» **Work instructions**
Check each line of the entries below for the string "Rental"; copy every line where it appears.

== Given information ==

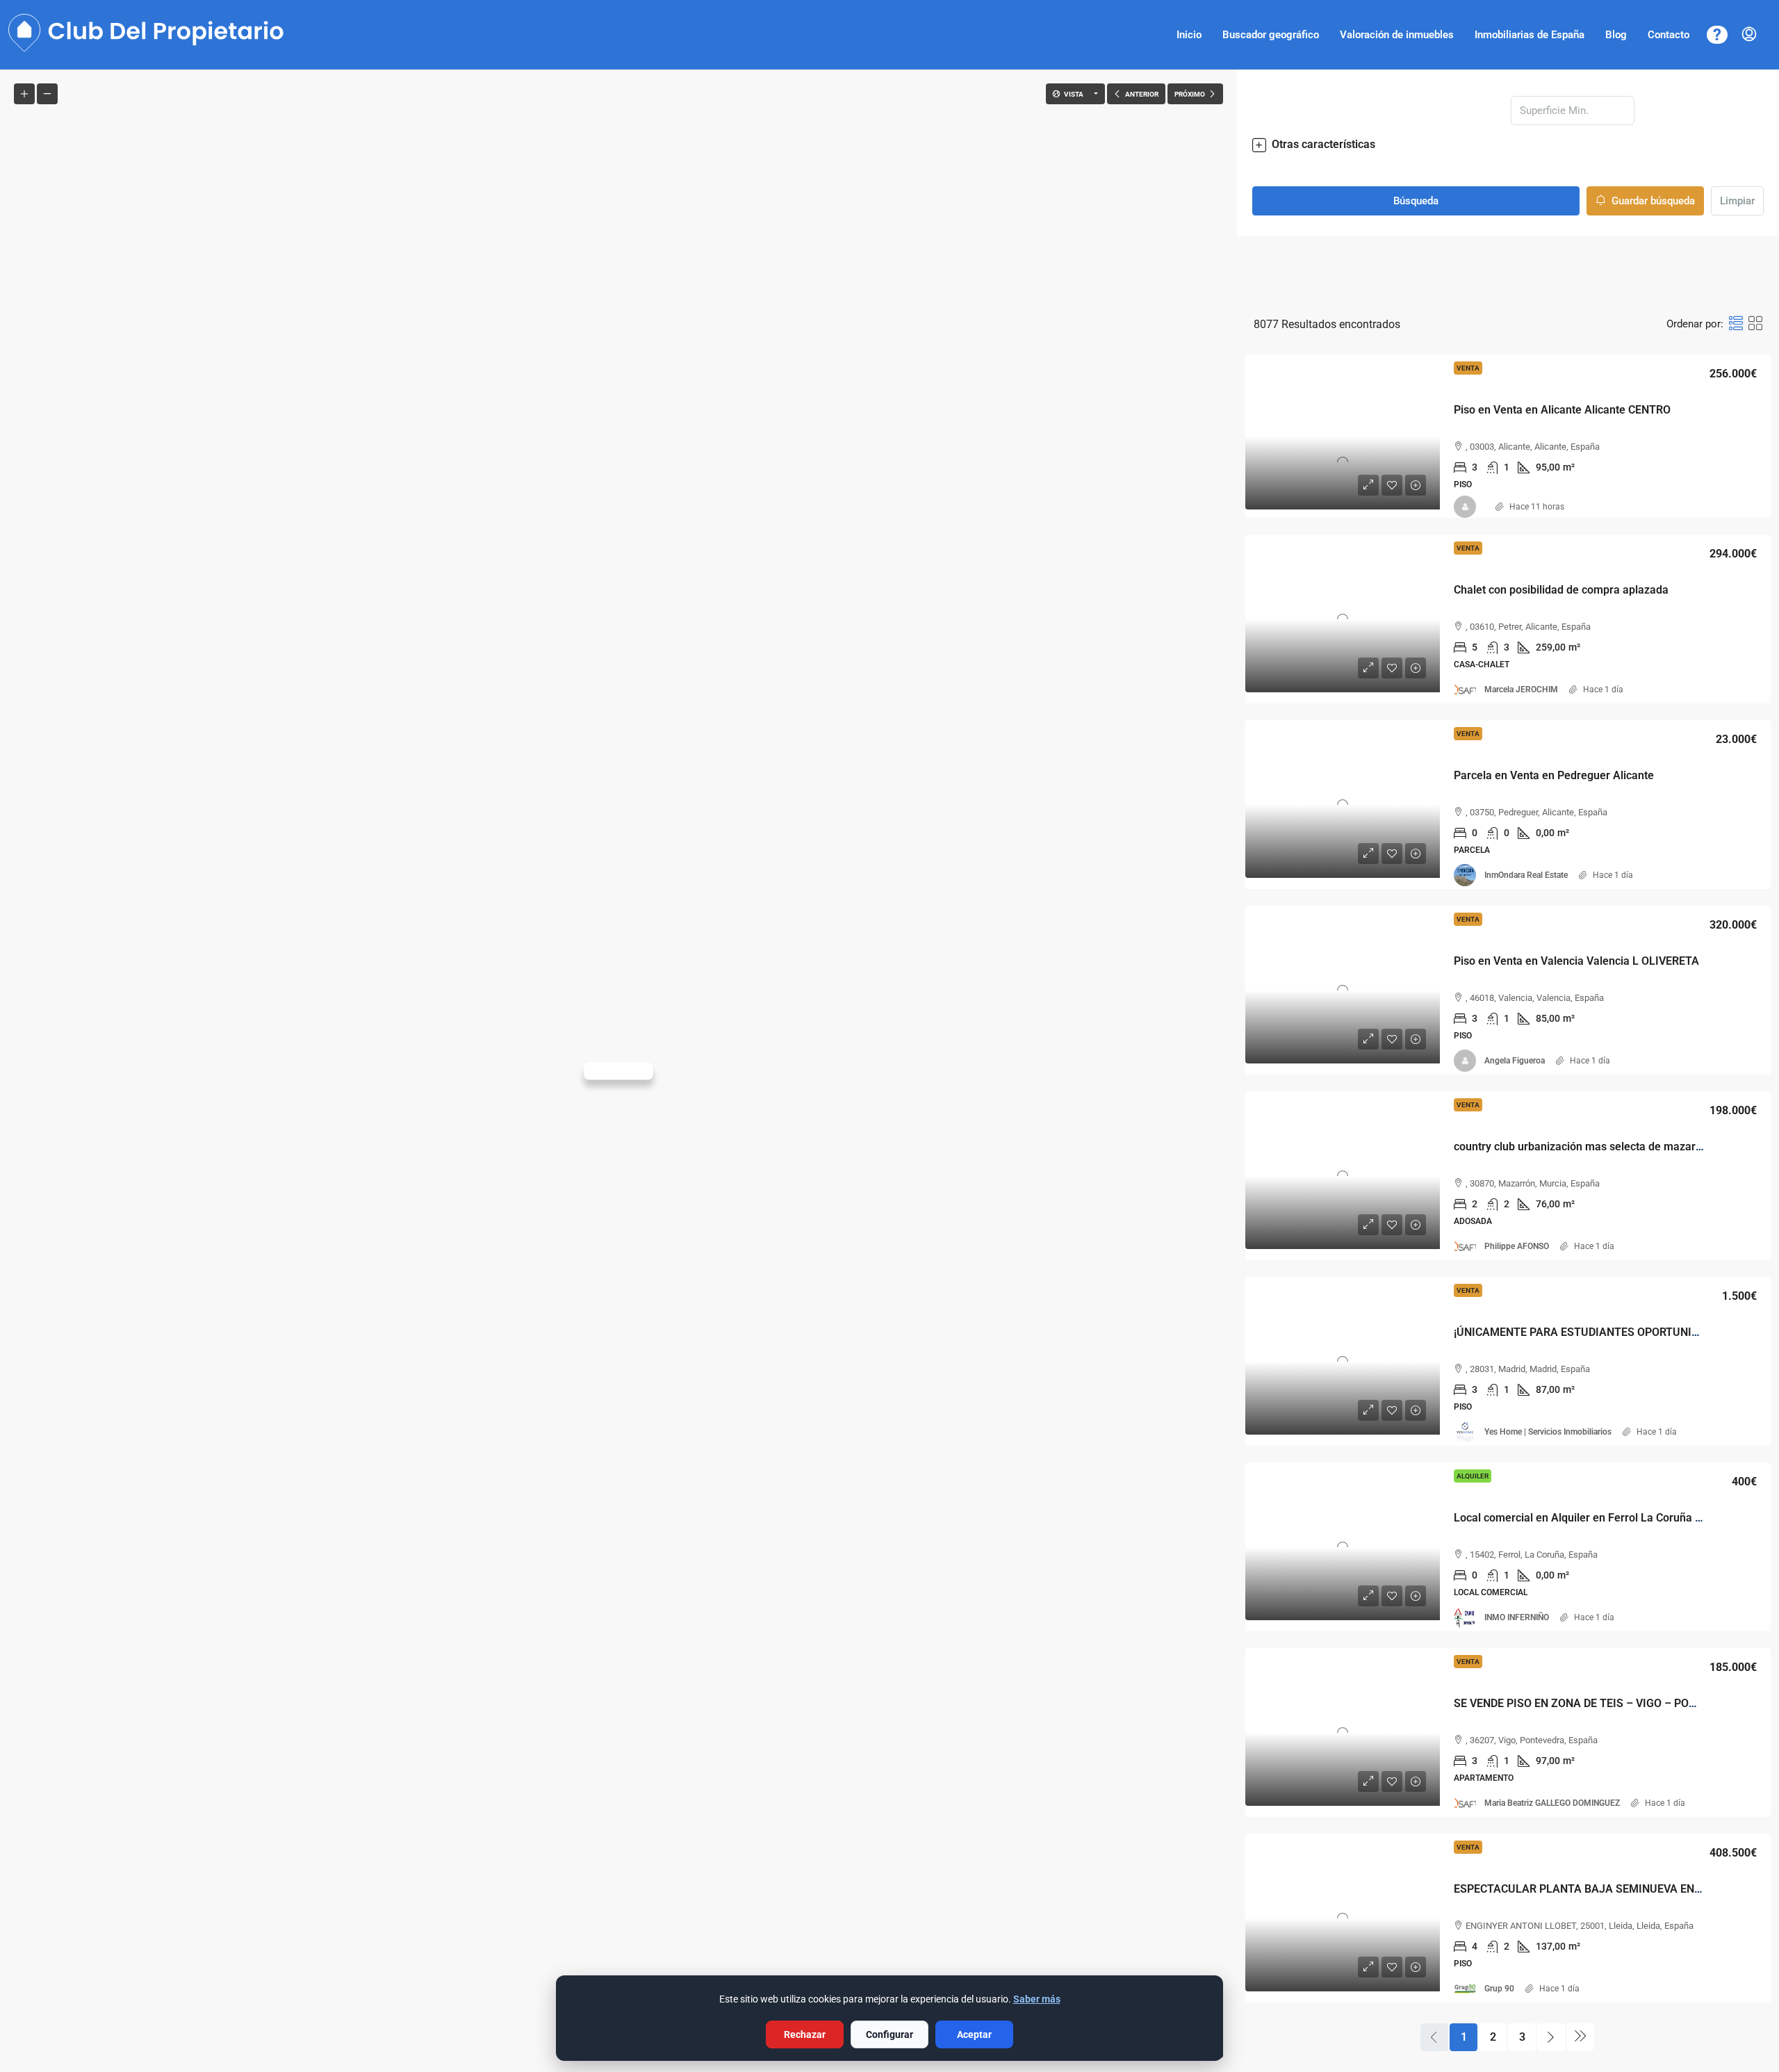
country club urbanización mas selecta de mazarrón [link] (1583, 1146)
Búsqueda (1415, 201)
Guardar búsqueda (1652, 201)
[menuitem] (1749, 34)
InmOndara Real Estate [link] (1526, 875)
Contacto (1668, 34)
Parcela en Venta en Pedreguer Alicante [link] (1554, 775)
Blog (1616, 34)
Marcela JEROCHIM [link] (1521, 689)
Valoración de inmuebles (1397, 34)
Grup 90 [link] (1499, 1988)
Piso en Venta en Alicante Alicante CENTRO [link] (1562, 409)
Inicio (1189, 34)
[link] (1342, 436)
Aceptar (974, 2034)
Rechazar (805, 2034)
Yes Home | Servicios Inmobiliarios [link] (1548, 1432)
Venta (1468, 368)
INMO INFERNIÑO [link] (1516, 1617)
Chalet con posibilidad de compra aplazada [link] (1561, 589)
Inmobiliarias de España (1529, 34)
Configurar (889, 2034)
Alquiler (1473, 1476)
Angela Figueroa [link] (1514, 1061)
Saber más (1036, 1999)
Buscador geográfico (1270, 34)
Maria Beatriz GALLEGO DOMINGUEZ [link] (1552, 1803)
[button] (1508, 144)
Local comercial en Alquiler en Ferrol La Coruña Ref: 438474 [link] (1604, 1517)
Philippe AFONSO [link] (1516, 1246)
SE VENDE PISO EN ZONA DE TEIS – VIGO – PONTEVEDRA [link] (1599, 1703)
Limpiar (1737, 201)
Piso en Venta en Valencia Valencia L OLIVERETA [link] (1576, 961)
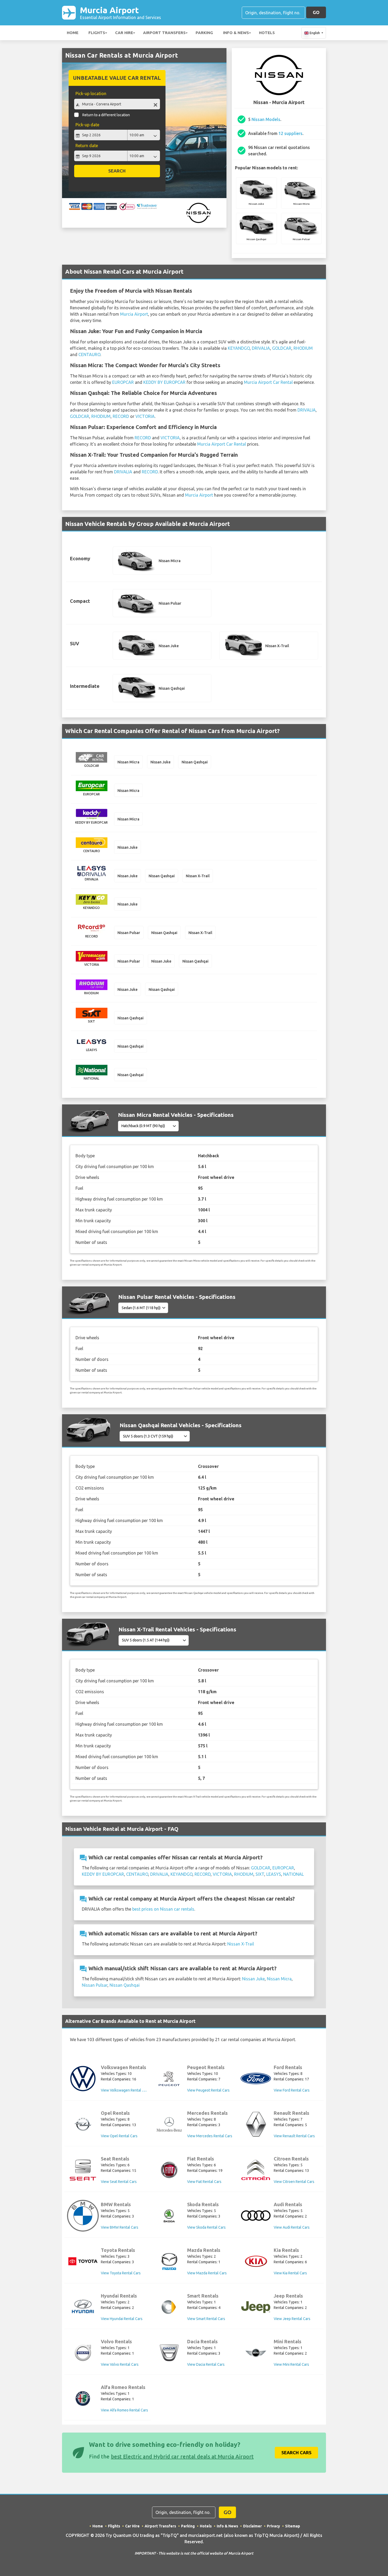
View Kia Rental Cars (290, 2273)
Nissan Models (266, 119)
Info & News (236, 32)
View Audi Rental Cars (292, 2227)
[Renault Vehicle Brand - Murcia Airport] (256, 2124)
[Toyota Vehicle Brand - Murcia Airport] (83, 2261)
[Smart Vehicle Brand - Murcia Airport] (169, 2307)
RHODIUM (303, 348)
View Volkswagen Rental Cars (125, 2090)
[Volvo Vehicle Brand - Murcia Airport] (83, 2353)
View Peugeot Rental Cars (208, 2090)
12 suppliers (290, 133)
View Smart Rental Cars (206, 2319)
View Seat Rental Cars (119, 2182)
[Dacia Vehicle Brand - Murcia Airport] (169, 2353)
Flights (96, 32)
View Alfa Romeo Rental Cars (124, 2410)
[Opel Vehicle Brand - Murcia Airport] (83, 2124)
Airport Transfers (164, 32)
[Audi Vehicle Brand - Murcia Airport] (256, 2215)
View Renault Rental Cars (294, 2136)
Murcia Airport (120, 12)
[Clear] (155, 104)
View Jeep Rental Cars (292, 2319)
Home (72, 32)
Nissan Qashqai (125, 1985)
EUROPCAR (123, 382)
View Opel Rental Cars (119, 2136)
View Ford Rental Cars (292, 2090)
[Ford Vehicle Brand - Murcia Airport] (256, 2078)
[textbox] (117, 104)
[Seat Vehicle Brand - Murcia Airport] (83, 2170)
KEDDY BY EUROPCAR (164, 382)
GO (316, 12)
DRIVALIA (261, 348)
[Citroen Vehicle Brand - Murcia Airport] (256, 2170)
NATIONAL (293, 1874)
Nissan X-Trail (240, 1944)
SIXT (259, 1874)
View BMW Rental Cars (119, 2227)
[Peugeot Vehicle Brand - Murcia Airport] (169, 2079)
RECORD (121, 416)
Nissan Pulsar (94, 1985)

===

» **Written answer**
View Kia Rental Cars (290, 2273)
View Audi Rental Cars (292, 2227)
View Volkswagen Rental Cars (125, 2090)
View Peugeot Rental Cars (208, 2090)
View Smart Rental Cars (206, 2319)
View Seat Rental Cars (119, 2182)
View Alfa Romeo Rental Cars (124, 2410)
View Renault Rental Cars (294, 2136)
View Jeep Rental Cars (292, 2319)
View Opel Rental Cars (119, 2136)
View Ford Rental Cars (292, 2090)
View BMW Rental Cars (119, 2227)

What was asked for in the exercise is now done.